## Start Text shown

What Is Statistics?

  • Informally speaking, statistics aims to infer the properties and characteristics of the underlying distribution of data given some set of samples/observations/measurements drawn from this unknown distribution. For example, suppose the target distribution is parametrized by parameter \(\pmb{\theta}\). In that case, the goal is to find the best \(\pmb{\theta}\) in some sense to agree with the set of the collected observations/samples. As a result, we have three main components of every statistic problem:
    • A probability distribution generating the data
    • Samples/Observations/Measurements. We are given \(n\) samples drawn from the probability distribution generating the data.
    • Properties of the distribution about which inferences are drawn
  • In general, there are two approaches for statistical problems: parametric methods and non-parametric methods. parametric methods assume strong assumptions about data distribution of the data such as having a fixed number of parameters with respect to the number of samples, while non-parametric methods make fewer assumptions about the underlying distribution of the data (e.g., no assumption made for the form of the distribution) and assume that the number of parameters of the data distribution grows with the number of data samples.
  • Statistic problems can be categorized into one of three areas of point estimation, hypothesis testing, and interval (set) estimation, where depending on the methods, we can approach these problems as frequentists or in a Bayesian way.

## End Text shown

### Objectives
1. Based on the text about statistics, state whether each statement agrees with it. For each, answer yes or no and quote the deciding words. (a) Non-parametric methods make no assumptions at all about the distribution of the data. (b) Statistic problems can be sorted into point estimation, hypothesis testing, and interval (set) estimation. (c) Parametric methods assume that the number of parameters grows with the number of samples.
2. Copy out the records line for line, from the line containing "Given: Open your profile from the sidebar" down to the line containing "Looking at the screenshot, I should coord(226,69).". Include both of those lines.

## Start Supplied records

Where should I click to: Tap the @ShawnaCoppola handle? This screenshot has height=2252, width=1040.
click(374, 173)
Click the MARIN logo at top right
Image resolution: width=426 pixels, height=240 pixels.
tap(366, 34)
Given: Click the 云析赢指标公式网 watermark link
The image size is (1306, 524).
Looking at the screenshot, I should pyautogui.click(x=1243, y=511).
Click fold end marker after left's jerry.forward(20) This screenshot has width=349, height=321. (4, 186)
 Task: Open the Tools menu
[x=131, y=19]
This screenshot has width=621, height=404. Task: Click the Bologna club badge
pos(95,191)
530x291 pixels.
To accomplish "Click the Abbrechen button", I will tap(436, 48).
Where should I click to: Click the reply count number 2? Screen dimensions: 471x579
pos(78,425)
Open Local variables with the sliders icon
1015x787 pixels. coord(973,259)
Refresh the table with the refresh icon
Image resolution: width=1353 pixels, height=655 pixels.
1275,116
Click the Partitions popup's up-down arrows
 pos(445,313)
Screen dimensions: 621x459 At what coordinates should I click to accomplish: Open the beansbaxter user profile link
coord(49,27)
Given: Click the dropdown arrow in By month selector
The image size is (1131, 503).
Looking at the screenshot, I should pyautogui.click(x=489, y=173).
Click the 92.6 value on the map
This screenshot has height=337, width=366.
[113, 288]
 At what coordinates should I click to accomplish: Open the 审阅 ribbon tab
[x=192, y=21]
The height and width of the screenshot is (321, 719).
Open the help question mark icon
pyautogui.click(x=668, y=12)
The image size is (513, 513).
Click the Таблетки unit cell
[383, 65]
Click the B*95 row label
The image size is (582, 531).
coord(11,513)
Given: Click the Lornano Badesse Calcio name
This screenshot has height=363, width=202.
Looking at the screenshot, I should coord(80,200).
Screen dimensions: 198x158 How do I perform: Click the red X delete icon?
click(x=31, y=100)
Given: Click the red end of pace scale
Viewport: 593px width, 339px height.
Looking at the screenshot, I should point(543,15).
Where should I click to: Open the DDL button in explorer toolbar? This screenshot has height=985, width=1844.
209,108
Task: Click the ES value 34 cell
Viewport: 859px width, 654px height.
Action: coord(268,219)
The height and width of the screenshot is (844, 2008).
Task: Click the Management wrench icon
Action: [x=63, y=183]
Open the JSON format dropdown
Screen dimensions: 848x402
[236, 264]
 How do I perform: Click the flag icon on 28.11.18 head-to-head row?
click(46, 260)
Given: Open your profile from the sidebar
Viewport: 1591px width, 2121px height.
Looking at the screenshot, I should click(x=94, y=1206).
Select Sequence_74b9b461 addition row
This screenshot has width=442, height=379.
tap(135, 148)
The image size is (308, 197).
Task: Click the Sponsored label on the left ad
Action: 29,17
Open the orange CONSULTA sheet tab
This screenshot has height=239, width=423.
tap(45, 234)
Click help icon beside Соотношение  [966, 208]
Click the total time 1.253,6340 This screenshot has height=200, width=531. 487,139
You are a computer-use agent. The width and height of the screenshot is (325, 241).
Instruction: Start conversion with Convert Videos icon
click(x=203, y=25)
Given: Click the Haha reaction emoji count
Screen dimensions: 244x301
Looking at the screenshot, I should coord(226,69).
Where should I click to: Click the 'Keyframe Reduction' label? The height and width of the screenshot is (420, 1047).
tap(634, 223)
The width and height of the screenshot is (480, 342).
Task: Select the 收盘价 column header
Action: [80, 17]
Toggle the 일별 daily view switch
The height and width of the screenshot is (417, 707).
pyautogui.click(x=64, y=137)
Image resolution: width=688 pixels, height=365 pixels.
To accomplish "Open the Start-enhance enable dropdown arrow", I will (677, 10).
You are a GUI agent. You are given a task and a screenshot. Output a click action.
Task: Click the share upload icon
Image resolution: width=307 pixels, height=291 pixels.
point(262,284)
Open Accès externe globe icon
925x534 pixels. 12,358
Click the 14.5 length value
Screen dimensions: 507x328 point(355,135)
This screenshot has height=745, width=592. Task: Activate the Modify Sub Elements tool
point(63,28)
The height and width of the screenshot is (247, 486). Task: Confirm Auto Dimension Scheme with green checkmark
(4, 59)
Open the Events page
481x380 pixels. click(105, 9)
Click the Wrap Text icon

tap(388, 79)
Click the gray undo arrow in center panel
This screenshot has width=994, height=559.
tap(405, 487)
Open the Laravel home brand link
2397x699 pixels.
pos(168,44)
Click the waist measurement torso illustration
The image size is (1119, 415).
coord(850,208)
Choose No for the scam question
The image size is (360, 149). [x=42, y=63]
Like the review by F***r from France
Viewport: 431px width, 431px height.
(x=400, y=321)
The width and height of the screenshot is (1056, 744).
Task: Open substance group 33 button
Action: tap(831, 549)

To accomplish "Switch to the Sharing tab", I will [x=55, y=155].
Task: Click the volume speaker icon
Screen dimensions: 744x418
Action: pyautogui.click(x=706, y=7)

## End Supplied records

### Answers to the tasks
1.
(a) No: "non-parametric methods make fewer assumptions about the underlying distribution of the data"
(b) Yes: "Statistic problems can be categorized into one of three areas of point estimation, hypothesis testing, and interval (set) estimation"
(c) No: "having a fixed number of parameters with respect to the number of samples"

2.
Given: Open your profile from the sidebar
Viewport: 1591px width, 2121px height.
Looking at the screenshot, I should click(x=94, y=1206).
Select Sequence_74b9b461 addition row
This screenshot has width=442, height=379.
tap(135, 148)
The image size is (308, 197).
Task: Click the Sponsored label on the left ad
Action: 29,17
Open the orange CONSULTA sheet tab
This screenshot has height=239, width=423.
tap(45, 234)
Click help icon beside Соотношение  [966, 208]
Click the total time 1.253,6340 This screenshot has height=200, width=531. 487,139
You are a computer-use agent. The width and height of the screenshot is (325, 241).
Instruction: Start conversion with Convert Videos icon
click(x=203, y=25)
Given: Click the Haha reaction emoji count
Screen dimensions: 244x301
Looking at the screenshot, I should coord(226,69).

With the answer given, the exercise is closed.